Le Conseiller aux États Marco Chiesa (UDC/TI) a retiré une initiative parlementaire (20.420) demandant une exonération de la TVA pour le matériel de protection, ou à défaut, un abaissement du taux d’imposition appliqué. La Commission de l’économie et des redevances du Conseil des États n’avait pas soutenu l’initiative, au motif qu’une exonération de la TVA aurait surtout permis d’augmenter la marge des fabricants, des importateurs et des commerçants. CURAVIVA appuyait l’initiative.

Formation professionnelle

Le Conseil fédéral est chargé d’élaborer, en collaboration avec les cantons, un concept pour le financement de la formation professionnelle. Le Conseil des États a accepté une motion dans ce sens (21.3007).

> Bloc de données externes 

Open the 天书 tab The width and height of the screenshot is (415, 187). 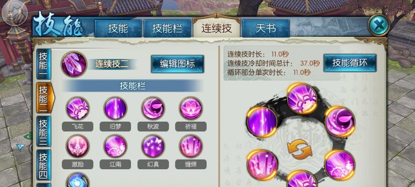(x=266, y=29)
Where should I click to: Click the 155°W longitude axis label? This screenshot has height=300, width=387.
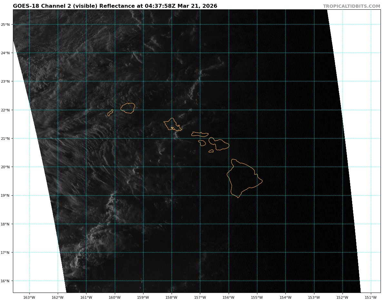tap(257, 297)
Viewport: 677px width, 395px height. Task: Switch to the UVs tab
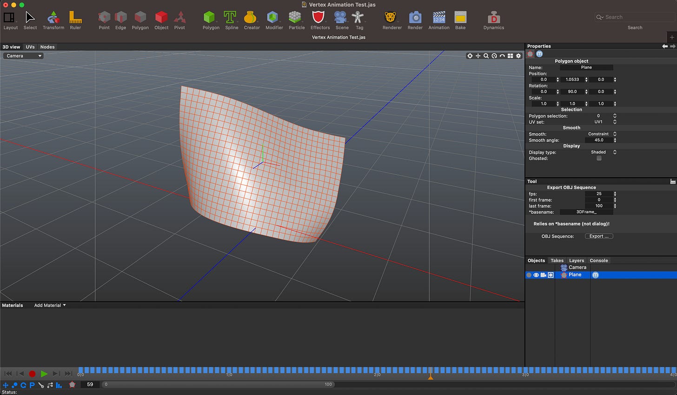pyautogui.click(x=30, y=47)
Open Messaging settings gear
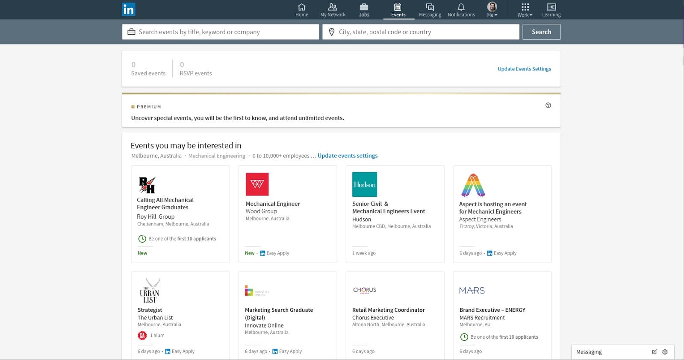This screenshot has height=360, width=684. click(x=665, y=352)
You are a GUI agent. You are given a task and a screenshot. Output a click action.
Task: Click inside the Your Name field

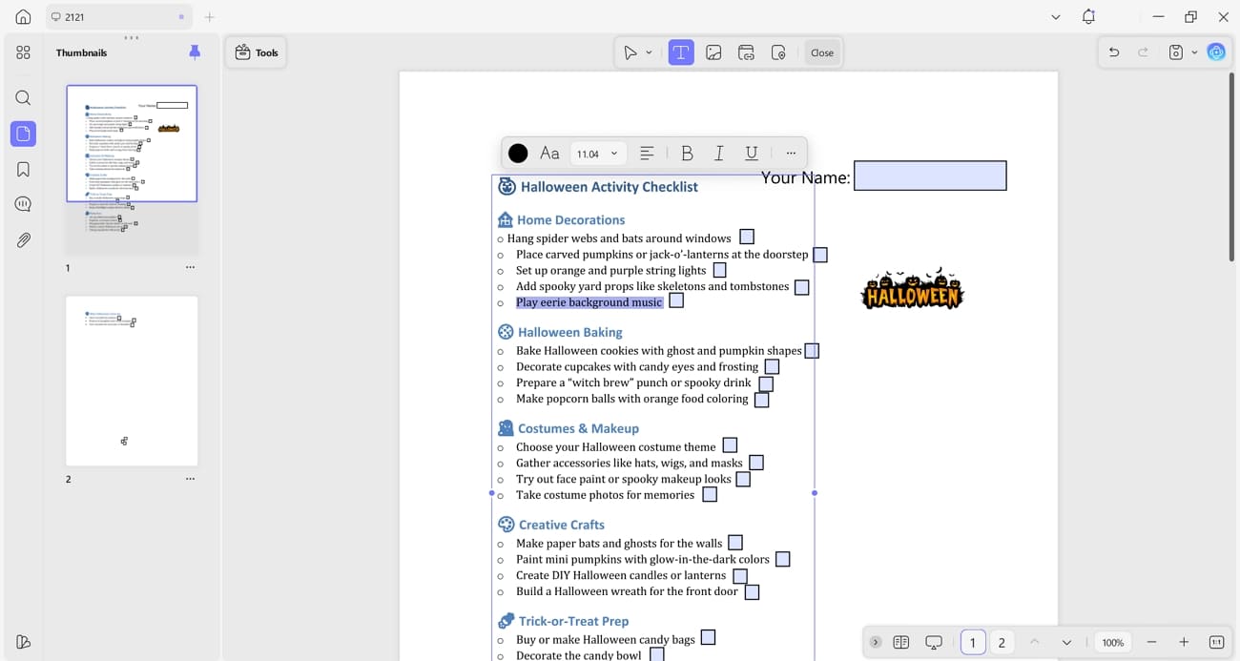[x=930, y=176]
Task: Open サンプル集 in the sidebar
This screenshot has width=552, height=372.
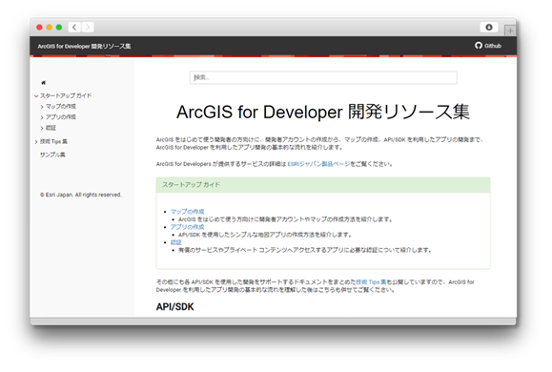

La proposition doit être soumise au Parlement d’ici fin 2022. La motion avait été déposée par la Commission de l’éducation du Conseil national. Les deux chambres du Parlement l’ont maintenant approuvée.

Évolution démographique

Le Conseil fédéral doit examiner s’il y a lieu d’analyser l’évolution démographique de la Suisse. Par un postulat correspondant (20.4257), le conseiller national Benedikt Würth (Centre/SG) lui demande d’étudier de façon approfondie les effets du « fossé générationnel » de plus en plus marqué, sur le système de compensation et de transfert entre la Confédération et les cantons. Selon Benedikt Würth, les disparités croissantes dans la pyramide des âges ne sont ni dans l’intérêt de la Confédération ni dans celui des cantons. La péréquation financière ne peut jouer son rôle de stabilisant automatique que jusqu’à un certain point.